Rumors continue to swirl that Facebook is currently negotiating a buyout of Waze, the popular social mapping app. The app was founded by three co-founders, Uri Levine, Ehud Shabtai, and Amir Shinar, and is based in Israel with an office in Palo Alto. As part of a potential Facebook acqusition, the Palo Alto team would be merged into FB’s Menlo Park office, while the Israel team would be used as a launching point to launch Facebook’s engineering efforts in that country.
TechCrunch today ran an article that discussed whether the creation of the Facebook office would harm the nascent start-up community in Israel. The article’s author, Mike Butcher describes a conversation:
Because, he says, although the Waze R&D center could be a beach-head for a full-blown Facebook R&D shop, and thus good for Facebook, “it could have catastrophic effects upon local early stage startups’ ability to compete on salaries and benefits.”
His argument is that if a big company like Facebook stays away, then the Israeli tech ecosystem is more likely to be able to “push more innovation” towards Silicon Valley, which would be in the “best interest of both the local startup industry and Facebook.”
Certainly, such a large acquisition inside such a relatively small country could well change the successful dynamics of the Israeli eco-system. If it became a mere engineering centre for Facebook, Apple and Google, the implication is that we might not see quite the same levels of startup activity as we’ve seen emerge in the past from Israel.

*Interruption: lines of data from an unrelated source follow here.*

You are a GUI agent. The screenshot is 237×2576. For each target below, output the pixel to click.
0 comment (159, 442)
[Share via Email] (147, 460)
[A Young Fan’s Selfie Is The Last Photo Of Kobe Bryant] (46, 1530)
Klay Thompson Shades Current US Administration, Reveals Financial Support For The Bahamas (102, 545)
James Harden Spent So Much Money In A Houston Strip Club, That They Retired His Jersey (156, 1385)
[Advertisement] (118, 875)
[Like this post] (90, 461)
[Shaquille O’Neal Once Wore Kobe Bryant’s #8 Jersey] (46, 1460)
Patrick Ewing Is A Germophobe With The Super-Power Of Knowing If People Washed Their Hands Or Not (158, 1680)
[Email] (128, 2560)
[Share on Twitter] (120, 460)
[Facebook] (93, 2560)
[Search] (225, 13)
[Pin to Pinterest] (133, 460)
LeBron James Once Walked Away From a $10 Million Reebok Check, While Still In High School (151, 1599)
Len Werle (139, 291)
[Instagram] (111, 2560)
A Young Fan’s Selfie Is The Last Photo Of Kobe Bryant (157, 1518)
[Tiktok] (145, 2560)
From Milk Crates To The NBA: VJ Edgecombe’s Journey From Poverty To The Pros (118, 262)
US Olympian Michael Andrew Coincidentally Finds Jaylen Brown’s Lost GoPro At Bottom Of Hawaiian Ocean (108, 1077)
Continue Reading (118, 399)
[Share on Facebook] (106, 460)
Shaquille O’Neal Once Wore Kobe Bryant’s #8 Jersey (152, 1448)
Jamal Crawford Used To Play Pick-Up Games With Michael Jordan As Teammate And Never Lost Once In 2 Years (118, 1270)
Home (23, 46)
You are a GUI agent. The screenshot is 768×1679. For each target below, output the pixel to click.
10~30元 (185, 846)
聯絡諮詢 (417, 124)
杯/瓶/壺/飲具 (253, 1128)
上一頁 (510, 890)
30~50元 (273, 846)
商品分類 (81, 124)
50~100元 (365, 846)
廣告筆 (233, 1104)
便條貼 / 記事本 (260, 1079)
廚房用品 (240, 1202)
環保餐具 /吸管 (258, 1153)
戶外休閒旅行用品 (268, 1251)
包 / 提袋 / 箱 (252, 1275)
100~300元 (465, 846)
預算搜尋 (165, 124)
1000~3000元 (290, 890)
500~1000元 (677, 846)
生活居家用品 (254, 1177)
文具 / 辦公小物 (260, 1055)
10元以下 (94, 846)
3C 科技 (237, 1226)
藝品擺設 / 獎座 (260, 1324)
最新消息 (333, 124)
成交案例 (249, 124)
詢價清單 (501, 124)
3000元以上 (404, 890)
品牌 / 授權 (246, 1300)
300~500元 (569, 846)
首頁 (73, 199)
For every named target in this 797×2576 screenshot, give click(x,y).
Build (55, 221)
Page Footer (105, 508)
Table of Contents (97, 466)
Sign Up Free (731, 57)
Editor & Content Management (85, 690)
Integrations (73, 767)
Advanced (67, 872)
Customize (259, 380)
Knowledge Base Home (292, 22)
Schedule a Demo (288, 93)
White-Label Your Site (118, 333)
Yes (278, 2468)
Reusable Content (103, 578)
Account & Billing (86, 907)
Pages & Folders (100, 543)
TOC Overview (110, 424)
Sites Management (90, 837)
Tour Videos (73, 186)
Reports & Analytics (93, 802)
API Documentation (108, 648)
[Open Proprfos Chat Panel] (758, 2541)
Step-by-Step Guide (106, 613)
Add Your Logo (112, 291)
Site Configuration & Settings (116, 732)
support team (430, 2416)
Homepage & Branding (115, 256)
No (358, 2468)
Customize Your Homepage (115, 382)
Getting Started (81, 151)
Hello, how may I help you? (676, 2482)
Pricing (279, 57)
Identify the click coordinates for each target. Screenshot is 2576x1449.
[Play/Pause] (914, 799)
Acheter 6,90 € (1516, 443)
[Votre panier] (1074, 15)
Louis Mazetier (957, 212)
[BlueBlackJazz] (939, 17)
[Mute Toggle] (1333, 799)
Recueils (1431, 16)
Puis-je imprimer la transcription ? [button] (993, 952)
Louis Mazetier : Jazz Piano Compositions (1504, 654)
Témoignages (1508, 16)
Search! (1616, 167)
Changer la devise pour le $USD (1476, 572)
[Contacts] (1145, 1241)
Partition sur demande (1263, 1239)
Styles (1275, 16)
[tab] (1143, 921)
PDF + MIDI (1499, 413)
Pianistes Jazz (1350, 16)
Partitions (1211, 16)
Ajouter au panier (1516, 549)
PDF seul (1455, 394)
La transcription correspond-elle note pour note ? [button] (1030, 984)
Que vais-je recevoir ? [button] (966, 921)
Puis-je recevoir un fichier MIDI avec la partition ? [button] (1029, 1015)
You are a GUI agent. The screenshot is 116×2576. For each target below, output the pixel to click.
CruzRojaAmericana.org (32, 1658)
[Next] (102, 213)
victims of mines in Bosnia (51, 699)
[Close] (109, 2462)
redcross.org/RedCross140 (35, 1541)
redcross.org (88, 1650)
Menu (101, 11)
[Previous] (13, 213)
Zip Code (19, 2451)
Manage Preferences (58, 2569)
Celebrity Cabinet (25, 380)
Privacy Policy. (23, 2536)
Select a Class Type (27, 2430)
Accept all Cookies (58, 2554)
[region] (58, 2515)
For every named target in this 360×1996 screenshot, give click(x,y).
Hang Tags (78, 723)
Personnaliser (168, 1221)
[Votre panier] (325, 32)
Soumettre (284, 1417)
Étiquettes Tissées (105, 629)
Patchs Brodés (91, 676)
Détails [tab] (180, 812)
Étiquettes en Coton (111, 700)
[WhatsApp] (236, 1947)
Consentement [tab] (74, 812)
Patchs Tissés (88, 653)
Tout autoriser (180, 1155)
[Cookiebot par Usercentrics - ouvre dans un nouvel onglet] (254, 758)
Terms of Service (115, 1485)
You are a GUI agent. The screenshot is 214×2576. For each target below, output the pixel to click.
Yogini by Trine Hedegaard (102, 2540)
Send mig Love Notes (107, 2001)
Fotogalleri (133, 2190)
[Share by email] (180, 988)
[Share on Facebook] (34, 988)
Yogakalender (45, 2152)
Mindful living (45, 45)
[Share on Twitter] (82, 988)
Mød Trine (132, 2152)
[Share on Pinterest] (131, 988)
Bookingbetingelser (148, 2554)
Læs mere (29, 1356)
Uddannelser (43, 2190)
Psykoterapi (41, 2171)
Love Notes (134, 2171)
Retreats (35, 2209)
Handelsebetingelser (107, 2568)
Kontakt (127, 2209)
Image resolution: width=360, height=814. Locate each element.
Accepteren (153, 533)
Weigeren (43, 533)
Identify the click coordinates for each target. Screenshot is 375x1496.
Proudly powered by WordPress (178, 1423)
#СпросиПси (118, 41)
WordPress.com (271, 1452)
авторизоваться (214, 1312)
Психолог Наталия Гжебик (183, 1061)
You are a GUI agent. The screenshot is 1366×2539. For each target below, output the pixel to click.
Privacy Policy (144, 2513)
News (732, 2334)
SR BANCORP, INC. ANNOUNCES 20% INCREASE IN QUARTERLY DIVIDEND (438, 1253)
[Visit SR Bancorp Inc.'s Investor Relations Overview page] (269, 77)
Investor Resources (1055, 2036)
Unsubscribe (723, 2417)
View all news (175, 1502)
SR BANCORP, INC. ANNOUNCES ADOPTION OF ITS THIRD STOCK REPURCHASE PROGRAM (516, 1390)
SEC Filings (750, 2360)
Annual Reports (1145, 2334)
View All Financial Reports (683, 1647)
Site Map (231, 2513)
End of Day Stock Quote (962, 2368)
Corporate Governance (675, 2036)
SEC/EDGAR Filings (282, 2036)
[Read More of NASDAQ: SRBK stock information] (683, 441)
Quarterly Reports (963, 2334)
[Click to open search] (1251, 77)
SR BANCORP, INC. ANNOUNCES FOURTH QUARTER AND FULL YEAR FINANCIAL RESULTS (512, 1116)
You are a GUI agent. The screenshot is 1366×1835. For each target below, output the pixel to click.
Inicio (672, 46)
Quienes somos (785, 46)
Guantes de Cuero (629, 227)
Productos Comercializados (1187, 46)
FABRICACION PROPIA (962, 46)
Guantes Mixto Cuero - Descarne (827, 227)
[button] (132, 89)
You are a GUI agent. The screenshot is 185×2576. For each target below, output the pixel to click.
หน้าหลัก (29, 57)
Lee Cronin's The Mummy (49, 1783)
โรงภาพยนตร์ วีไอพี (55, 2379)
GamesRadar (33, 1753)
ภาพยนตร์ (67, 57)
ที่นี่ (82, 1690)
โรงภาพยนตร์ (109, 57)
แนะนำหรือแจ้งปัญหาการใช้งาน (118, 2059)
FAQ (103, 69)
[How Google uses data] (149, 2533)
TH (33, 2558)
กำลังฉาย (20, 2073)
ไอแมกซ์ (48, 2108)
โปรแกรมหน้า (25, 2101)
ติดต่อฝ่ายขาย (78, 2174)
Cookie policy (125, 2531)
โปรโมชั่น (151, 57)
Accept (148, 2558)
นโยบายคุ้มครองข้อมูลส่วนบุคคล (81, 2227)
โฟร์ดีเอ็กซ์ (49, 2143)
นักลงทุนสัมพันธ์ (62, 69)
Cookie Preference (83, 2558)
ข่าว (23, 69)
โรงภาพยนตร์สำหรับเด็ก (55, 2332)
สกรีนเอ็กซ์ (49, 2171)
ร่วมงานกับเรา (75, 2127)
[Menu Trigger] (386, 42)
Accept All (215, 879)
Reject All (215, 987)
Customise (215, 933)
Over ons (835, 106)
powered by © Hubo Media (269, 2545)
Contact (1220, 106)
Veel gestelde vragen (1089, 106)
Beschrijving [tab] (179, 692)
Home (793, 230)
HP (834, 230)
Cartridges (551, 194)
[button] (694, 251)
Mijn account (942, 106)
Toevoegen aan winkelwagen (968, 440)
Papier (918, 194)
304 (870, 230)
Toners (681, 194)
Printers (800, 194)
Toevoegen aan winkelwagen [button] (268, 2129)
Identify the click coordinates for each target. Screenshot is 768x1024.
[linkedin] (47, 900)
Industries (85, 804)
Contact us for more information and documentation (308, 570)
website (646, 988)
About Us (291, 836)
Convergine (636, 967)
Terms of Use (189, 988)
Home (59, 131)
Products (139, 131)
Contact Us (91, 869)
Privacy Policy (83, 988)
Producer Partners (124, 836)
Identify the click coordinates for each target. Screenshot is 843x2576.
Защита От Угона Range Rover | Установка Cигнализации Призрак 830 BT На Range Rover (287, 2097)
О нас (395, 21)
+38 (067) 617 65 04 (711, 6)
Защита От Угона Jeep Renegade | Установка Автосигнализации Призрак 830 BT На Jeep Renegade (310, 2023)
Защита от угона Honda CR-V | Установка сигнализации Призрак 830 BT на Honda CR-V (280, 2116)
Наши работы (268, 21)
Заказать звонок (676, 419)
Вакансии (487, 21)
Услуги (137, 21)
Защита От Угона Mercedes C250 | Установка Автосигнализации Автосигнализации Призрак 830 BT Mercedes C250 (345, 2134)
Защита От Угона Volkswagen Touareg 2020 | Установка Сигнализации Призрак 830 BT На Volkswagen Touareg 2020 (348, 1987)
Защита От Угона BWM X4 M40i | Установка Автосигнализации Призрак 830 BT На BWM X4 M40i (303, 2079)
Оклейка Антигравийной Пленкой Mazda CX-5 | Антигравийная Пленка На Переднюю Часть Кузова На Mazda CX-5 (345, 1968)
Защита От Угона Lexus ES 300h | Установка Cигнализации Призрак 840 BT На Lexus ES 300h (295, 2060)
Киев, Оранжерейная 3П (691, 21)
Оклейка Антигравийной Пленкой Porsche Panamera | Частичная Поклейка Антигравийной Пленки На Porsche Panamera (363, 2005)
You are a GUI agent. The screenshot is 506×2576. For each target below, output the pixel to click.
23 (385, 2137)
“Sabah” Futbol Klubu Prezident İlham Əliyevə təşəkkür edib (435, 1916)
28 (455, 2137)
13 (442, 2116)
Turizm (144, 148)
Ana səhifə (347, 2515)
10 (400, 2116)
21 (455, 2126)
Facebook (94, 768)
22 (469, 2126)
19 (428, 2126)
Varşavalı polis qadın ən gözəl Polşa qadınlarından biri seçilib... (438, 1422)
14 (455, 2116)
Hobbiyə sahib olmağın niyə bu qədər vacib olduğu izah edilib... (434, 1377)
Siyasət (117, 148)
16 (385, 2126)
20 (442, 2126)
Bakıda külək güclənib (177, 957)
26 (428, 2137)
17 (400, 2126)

That is almost certainly overstating the ‘problem’. It’s more likely that the experience of being inside these big tech companies in Israel is more likely to create a virtuous circle of new entrepreneurs, spin-outs and new projects. Plus, more eyes and ears on the ground for potential acquisitions.
Indeed, one should be cautious with the labor market in a country of 7.7M (which is smaller than the size of the Bay Area). It is true that slight changes in the available jobs could dramatically change the price of wages, which in turn, could equally affect the growth of the start-up ecosystem.
This reasoning is deeply flawed though, which Butcher points out but not nearly strongly enough.
Exits are everything in venture, a point that I seem to have to make to people far more frequently than I expect. Entrepreneurs (minus some exceptions) want to get rewarded for the risks they are taking in launching their business. Venture capitalists want to have strong returns by putting money in fast growing companies that eventually lead to liquidity. Even governments benefit from the exits, since taxes aren’t collected until the underlying securities are liquid (Facebook’s IPO, for instance, greatly helped the California state budget).
Waze and the building of a new Facebook engineering center in Israel won’t harm the ecosystem – it will dramatically improve it. By showing that Israeli companies are capable of building billion dollar businesses in the consumer space, the country will not only attract more investment than before, it will attract more in-flow talent from places like Europe where such exits can at times be difficult to reach. Not only will Waze not harm the local ecosystem, it may be just the kind of fuel for the fire that leads to Israel becoming a key innovation center with a stature equal to that of Silicon Valley.
Not all exits are necessarily good – many acqui-hires are not positive for the founders or the investors. But a billion dollar acquisition of a mobile app? Yes please.